## Task brief
Pull out every line below that holds the word "крест".

[Records excerpted from a collection]

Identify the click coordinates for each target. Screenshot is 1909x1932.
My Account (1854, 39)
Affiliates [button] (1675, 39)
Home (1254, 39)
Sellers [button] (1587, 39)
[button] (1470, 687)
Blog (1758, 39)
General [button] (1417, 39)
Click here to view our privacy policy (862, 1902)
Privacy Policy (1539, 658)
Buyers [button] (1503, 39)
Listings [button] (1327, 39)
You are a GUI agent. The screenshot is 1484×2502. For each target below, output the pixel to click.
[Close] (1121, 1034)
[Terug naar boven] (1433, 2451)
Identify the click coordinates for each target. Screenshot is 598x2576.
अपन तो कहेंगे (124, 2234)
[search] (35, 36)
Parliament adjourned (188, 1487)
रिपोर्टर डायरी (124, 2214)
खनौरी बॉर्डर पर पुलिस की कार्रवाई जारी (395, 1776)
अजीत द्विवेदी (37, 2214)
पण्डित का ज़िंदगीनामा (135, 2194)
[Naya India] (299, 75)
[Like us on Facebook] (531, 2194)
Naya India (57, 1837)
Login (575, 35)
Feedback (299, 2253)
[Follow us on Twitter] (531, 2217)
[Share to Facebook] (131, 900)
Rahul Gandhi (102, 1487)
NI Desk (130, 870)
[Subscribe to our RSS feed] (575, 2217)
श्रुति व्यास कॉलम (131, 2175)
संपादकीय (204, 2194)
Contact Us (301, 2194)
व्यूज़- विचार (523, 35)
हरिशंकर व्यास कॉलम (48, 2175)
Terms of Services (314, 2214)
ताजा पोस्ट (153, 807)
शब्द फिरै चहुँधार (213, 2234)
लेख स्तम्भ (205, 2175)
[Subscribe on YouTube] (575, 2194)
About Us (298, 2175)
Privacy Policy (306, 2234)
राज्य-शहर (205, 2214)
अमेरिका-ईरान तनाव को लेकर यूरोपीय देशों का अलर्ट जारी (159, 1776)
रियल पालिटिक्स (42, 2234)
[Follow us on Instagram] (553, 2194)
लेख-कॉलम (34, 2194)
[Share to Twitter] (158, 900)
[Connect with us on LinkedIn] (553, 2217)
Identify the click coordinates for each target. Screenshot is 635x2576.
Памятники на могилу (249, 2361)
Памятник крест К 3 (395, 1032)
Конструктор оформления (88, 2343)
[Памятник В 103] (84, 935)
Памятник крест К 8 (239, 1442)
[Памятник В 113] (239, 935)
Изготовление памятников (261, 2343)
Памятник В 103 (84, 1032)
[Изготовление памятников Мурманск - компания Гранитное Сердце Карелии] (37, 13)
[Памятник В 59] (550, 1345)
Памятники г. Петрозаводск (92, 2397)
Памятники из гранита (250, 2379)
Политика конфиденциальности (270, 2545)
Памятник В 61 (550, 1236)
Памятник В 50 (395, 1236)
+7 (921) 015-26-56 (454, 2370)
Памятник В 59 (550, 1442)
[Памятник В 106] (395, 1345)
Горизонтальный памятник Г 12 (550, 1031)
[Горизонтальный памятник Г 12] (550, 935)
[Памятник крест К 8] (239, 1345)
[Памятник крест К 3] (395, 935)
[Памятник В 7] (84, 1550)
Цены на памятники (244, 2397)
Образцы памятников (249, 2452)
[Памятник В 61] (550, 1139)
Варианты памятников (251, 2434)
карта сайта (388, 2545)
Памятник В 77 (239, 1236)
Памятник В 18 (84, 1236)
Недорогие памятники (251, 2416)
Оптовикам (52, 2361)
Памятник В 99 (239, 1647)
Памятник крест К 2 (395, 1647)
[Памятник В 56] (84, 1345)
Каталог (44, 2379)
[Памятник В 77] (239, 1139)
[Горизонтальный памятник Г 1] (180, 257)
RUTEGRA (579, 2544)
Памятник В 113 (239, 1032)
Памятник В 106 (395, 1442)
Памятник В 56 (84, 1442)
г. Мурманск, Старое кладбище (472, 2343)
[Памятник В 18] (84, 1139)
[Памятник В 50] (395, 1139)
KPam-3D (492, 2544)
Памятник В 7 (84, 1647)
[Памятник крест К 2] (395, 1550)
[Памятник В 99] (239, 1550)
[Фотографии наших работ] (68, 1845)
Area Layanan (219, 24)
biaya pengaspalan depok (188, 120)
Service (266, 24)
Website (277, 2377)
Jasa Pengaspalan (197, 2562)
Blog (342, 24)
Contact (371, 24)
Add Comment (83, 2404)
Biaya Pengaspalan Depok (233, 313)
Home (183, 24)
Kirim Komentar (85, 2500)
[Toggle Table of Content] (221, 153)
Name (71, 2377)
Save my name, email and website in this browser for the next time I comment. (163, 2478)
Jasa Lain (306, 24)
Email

## Solution to this task
Памятник крест К 3 (395, 1032)
Памятник крест К 8 (239, 1442)
[Памятник крест К 8] (239, 1345)
[Памятник крест К 3] (395, 935)
Памятник крест К 2 (395, 1647)
[Памятник крест К 2] (395, 1550)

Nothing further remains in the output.